TASK ITEM: Repeat each line, word for word, from the one containing "Home (30, 165)" through the last line of the entries, and include no other output.

DATASET RECORDS:
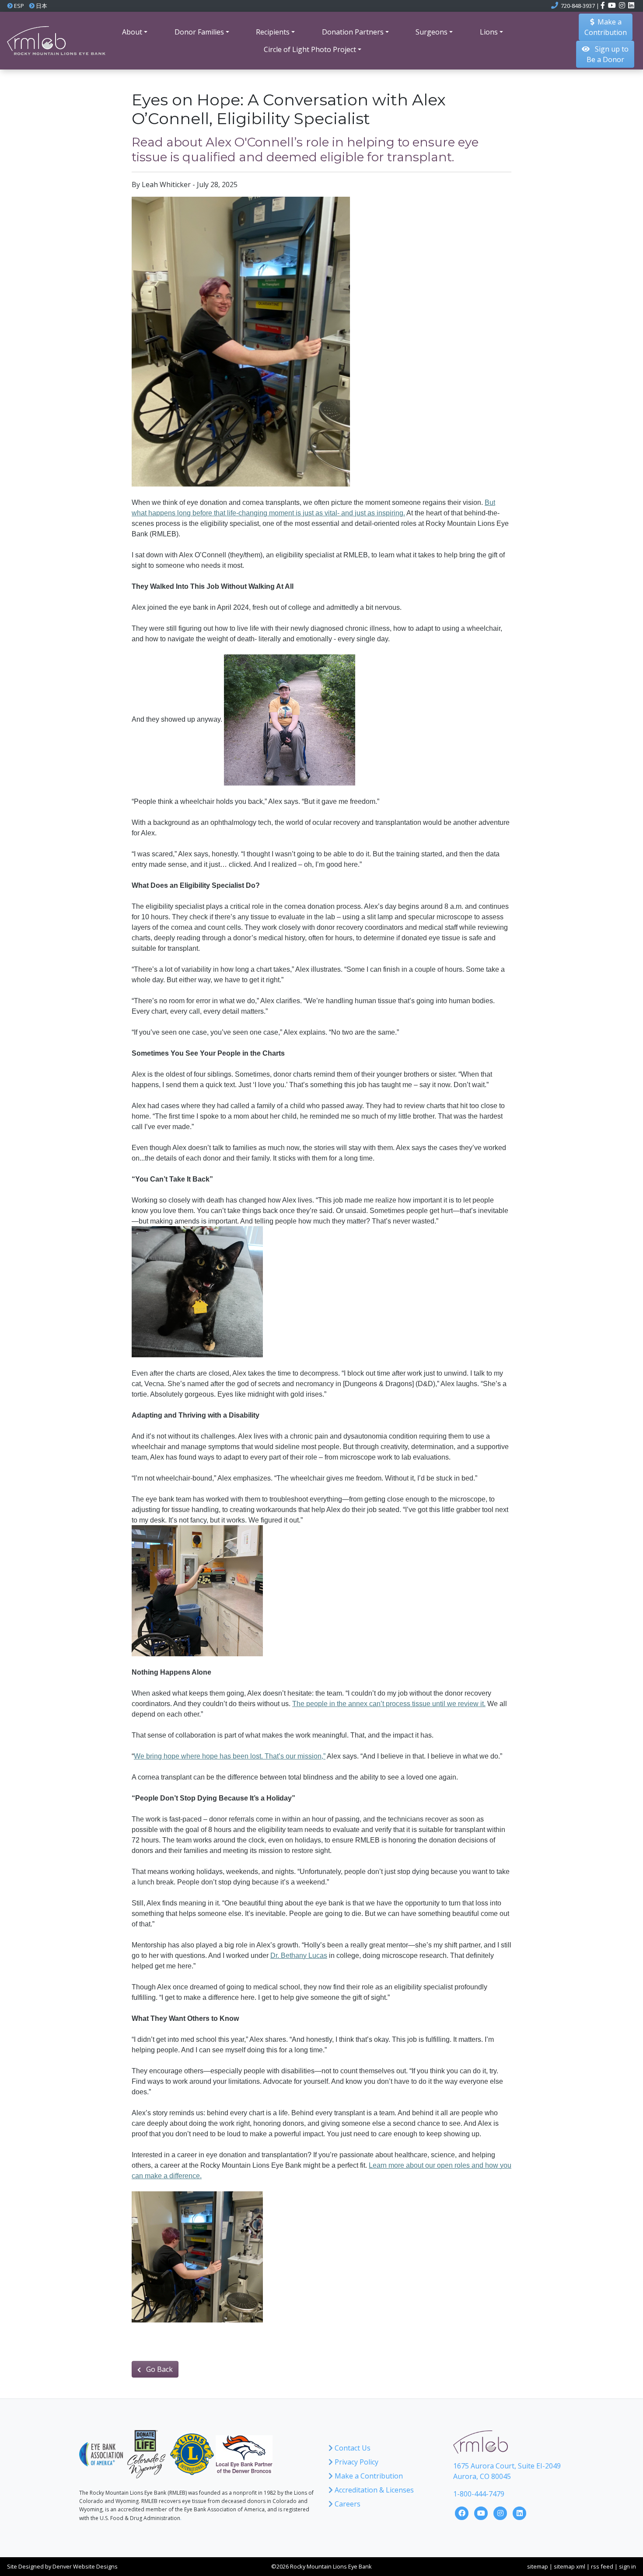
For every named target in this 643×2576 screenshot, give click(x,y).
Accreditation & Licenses (373, 2490)
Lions (489, 32)
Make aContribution (605, 27)
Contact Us (351, 2448)
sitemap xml (569, 2566)
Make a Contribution (368, 2476)
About (132, 32)
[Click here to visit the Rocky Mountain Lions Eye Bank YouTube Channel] (482, 2512)
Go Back (158, 2369)
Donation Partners (353, 32)
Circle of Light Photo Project (310, 49)
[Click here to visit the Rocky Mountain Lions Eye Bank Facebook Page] (462, 2512)
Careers (346, 2504)
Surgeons (431, 32)
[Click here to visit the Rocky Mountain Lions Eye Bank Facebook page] (603, 6)
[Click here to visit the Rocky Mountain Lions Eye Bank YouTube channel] (612, 6)
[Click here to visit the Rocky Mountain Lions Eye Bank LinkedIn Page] (519, 2512)
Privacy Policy (355, 2462)
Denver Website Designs (85, 2566)
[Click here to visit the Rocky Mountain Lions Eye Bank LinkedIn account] (631, 6)
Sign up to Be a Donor (608, 54)
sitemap (537, 2566)
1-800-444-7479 (478, 2494)
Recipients (273, 32)
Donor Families (199, 32)
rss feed (602, 2566)
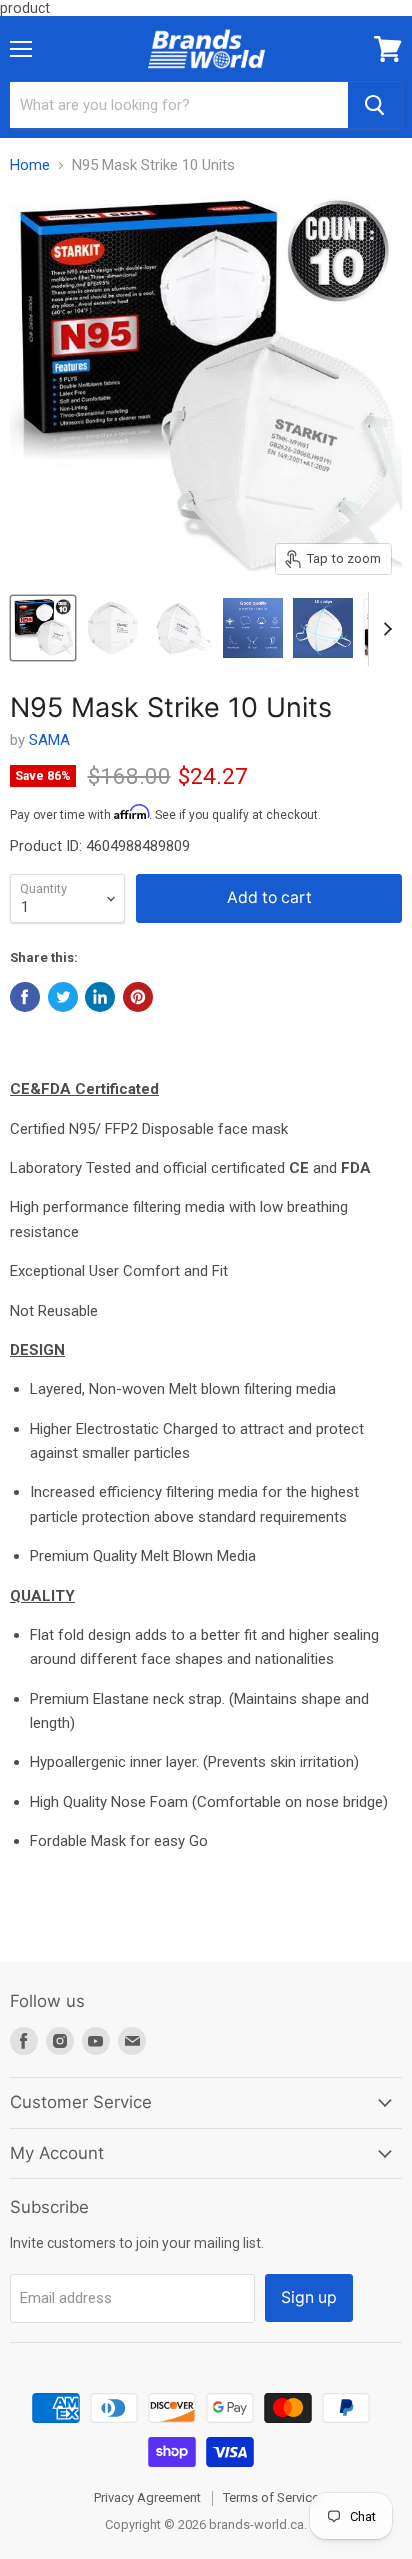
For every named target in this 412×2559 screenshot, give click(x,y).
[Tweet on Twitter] (63, 997)
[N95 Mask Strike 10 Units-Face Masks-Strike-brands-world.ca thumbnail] (43, 628)
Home (30, 165)
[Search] (375, 105)
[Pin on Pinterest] (138, 997)
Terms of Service (271, 2497)
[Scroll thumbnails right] (384, 629)
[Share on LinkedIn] (100, 997)
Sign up (309, 2297)
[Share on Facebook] (25, 997)
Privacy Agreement (147, 2497)
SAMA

RESULT FOR THIS EXERCISE:
Home (30, 165)
[Search] (375, 105)
[Pin on Pinterest] (138, 997)
Terms of Service (271, 2497)
[Scroll thumbnails right] (384, 629)
[Share on LinkedIn] (100, 997)
Sign up (309, 2297)
[Share on Facebook] (25, 997)
Privacy Agreement (147, 2497)
SAMA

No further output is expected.